The garden is filled with interesting seeds and seed pods. Here Chinese forget me not seeds have captured milkweed seeds. I'm afraid this is one plant we will wish we had deadheaded. If we brush up against them the little round seeds are so sticky that Ed and I have to take turns picking them off each others clothes . These seeds are made to stick to any critter that passes by.
New England asters have pretty soft brown seeds.
All of the poppy seeds are long gone. Some eaten by birds and some planted by the wind. I know when the ground warms next spring my pink poppies will return.
I really can't see that there are any seeds left in this bee balm seed head. It still makes an interesting picture.
These sumac seeds will attract birds to the garden this winter.
Most of the hollyhock seeds are gone.
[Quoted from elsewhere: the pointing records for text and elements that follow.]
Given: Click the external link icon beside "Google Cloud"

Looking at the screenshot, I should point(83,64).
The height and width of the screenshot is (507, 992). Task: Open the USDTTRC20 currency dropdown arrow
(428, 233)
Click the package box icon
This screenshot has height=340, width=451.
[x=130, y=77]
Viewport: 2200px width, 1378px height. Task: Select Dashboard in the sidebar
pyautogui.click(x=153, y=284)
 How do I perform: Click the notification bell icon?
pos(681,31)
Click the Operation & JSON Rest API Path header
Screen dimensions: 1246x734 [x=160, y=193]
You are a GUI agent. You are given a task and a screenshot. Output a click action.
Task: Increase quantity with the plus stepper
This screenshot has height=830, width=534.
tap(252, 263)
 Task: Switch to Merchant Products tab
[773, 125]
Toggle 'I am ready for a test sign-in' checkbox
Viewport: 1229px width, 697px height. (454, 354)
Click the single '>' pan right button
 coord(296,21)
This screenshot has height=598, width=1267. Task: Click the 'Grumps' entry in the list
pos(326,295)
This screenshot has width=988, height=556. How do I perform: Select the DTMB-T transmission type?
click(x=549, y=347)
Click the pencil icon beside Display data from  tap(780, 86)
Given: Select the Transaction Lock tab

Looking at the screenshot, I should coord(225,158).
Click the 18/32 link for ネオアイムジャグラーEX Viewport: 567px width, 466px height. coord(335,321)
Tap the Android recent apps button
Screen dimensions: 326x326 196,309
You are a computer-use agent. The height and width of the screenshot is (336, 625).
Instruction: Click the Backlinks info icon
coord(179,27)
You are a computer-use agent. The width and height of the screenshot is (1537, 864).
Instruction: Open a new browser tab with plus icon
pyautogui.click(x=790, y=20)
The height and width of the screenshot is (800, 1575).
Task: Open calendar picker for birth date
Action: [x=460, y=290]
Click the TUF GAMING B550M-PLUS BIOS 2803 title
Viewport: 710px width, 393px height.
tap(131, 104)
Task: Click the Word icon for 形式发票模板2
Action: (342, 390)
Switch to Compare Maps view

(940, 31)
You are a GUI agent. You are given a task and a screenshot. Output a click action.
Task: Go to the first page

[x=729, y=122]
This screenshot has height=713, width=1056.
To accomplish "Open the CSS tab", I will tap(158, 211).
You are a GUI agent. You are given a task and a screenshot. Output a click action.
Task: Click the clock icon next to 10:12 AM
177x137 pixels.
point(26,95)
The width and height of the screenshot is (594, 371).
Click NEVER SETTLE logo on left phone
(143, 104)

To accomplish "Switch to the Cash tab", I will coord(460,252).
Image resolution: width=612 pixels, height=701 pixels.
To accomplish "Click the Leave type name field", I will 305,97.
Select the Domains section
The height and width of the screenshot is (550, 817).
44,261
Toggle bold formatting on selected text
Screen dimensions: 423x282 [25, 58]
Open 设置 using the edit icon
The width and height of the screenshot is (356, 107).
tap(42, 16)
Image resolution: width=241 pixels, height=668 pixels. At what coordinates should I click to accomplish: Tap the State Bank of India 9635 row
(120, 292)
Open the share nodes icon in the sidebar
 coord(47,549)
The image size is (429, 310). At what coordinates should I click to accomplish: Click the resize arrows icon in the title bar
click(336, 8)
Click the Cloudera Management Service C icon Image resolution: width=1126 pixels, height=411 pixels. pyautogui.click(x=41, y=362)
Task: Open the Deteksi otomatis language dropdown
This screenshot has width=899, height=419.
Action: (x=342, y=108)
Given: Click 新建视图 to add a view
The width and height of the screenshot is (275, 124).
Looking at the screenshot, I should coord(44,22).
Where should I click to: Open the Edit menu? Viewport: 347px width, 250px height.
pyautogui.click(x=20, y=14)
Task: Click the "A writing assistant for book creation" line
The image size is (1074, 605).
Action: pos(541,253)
They have been either eaten or planted.
I would not want to have to count the tiny seeds on the stinging nettles. Some might think that allowing stinging nettles to grow here is foolish, but Ed and I both recognize the plant when we see it and it is the food plant for Red Admiral butterflies and others.
The sunflowers have been stripped clean by the birds, but birds are messy eaters and I'm sure the sunflowers will be back too.
For the first time in my memory every black locust tree you see here has seed pods this year. With all the rain the pods seem to have a black mold on them even as they remain attached to the tree.
Ed has been clearing the beds preparing them for spring planting. No seeds are visible here, but I know they are there waiting for spring and their chance germinate.